*Instructions to follow*:
Copy every line from the data below in which the string "agent" can be found.

*Supplied records*:
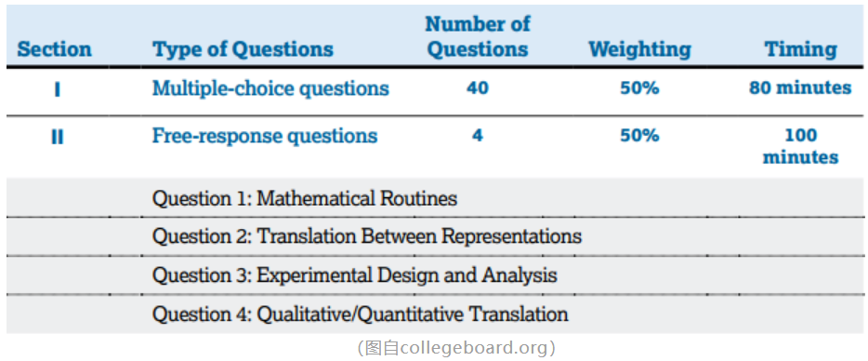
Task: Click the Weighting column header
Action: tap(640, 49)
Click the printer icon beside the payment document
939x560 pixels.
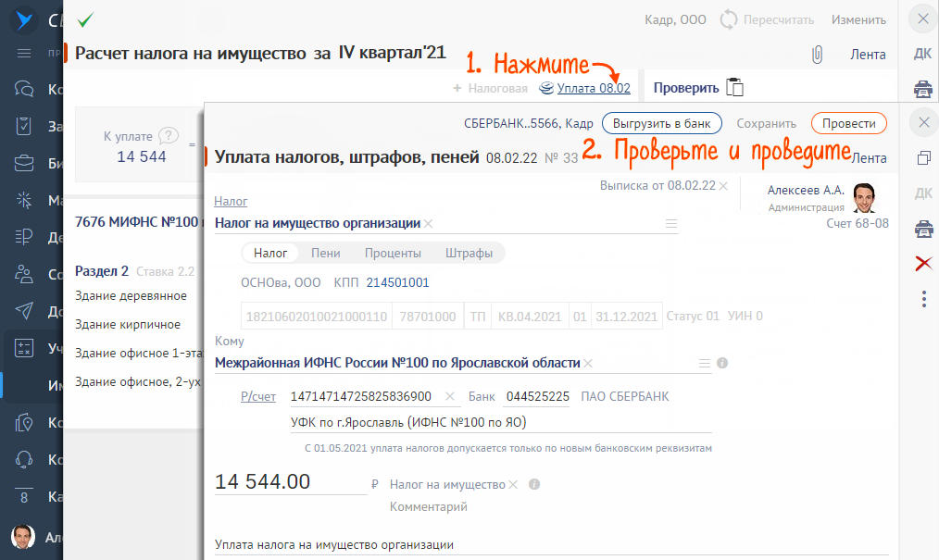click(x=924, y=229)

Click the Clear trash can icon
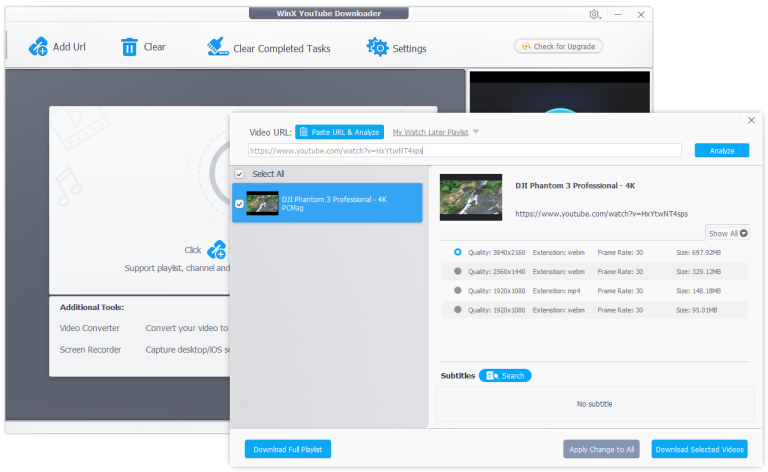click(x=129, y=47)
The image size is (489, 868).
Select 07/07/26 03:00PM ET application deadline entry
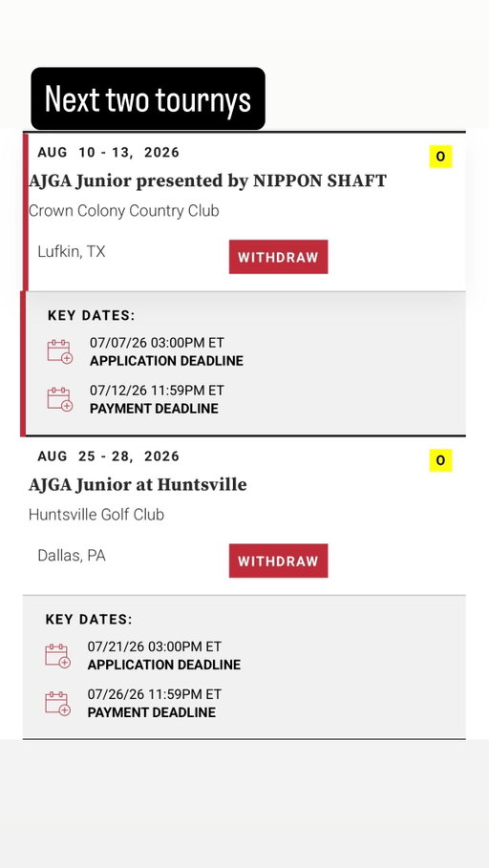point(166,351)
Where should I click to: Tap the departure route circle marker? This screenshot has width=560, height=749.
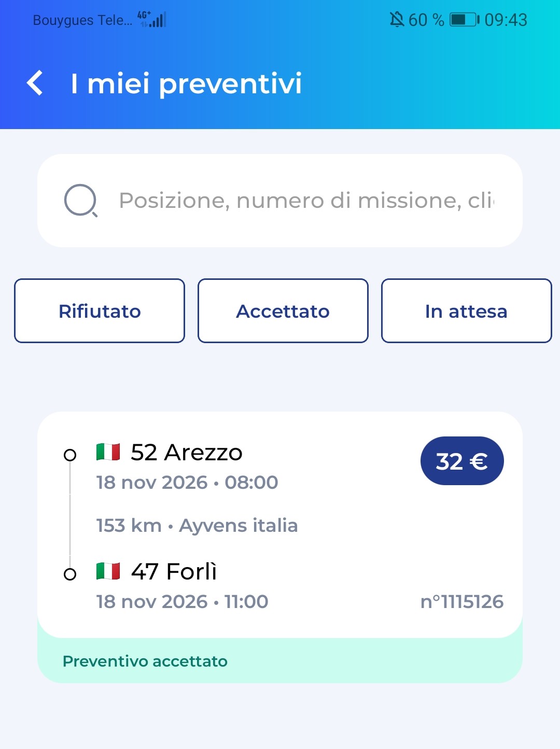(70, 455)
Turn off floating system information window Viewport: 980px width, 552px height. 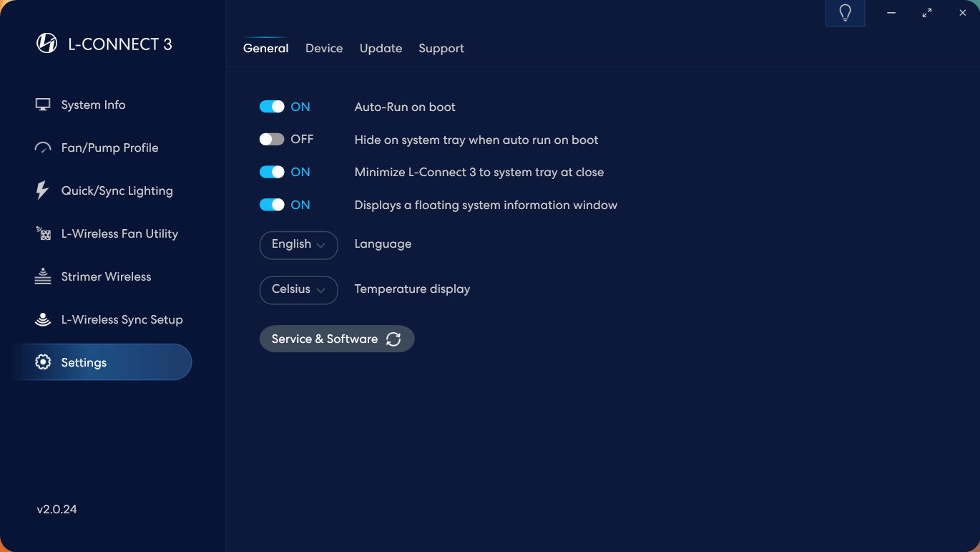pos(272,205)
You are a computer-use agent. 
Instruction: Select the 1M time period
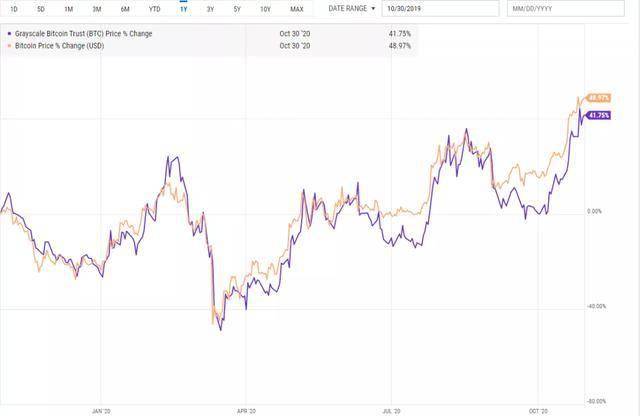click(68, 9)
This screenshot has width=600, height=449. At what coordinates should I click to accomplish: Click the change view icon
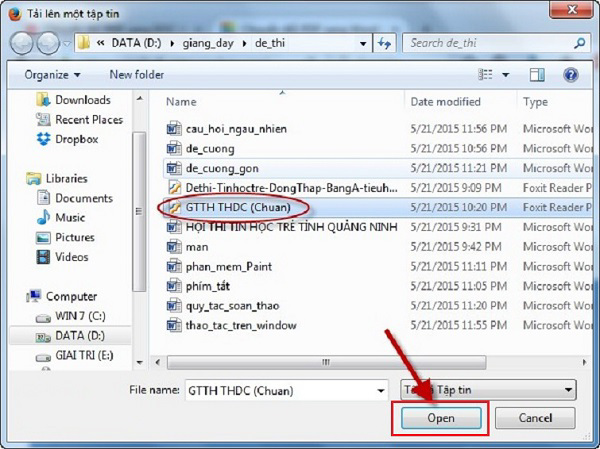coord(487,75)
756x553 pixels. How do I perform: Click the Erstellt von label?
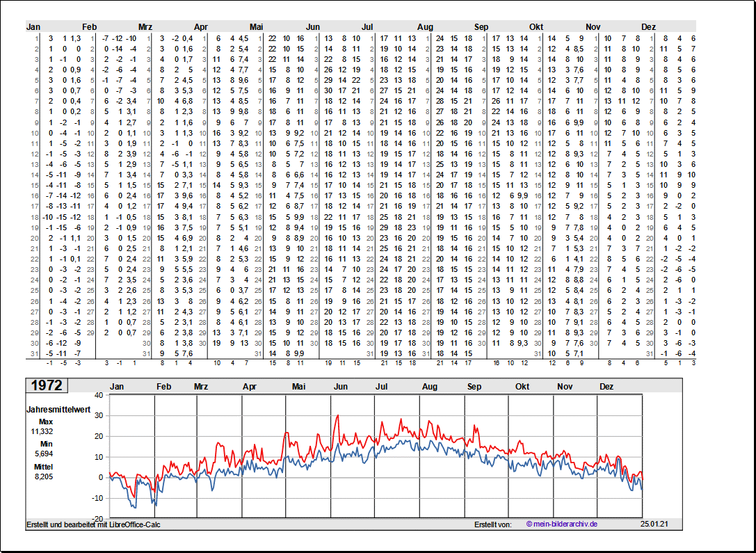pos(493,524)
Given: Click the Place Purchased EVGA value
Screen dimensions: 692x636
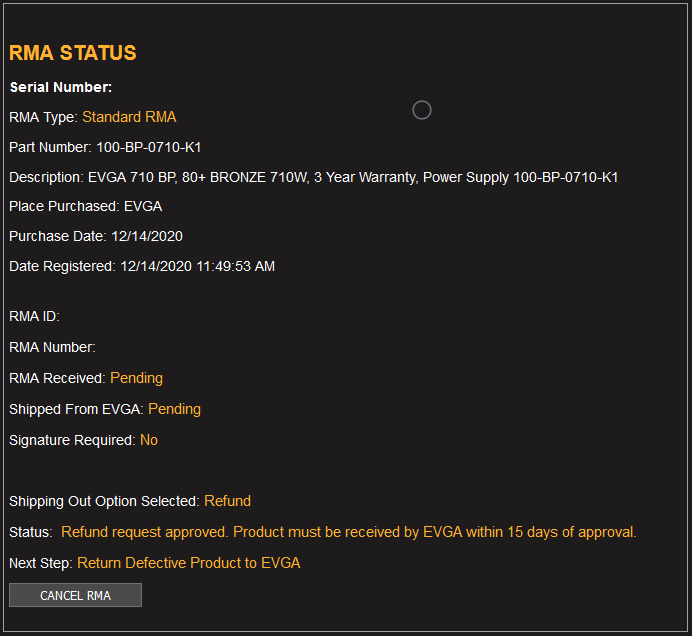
* * *
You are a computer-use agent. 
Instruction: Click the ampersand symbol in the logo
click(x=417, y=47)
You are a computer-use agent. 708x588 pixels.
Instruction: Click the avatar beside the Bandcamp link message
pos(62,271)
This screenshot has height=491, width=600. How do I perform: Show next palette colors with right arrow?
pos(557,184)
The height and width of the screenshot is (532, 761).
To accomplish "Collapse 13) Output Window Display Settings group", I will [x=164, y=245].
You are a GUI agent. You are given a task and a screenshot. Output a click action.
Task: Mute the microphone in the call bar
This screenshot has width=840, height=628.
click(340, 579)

*Written solution*:
You are a computer-use agent. 
You are a computer-use agent. 
You are a computer-use agent. 708x588 pixels.
You are a GUI agent. You are given a task and a screenshot. Output a click action.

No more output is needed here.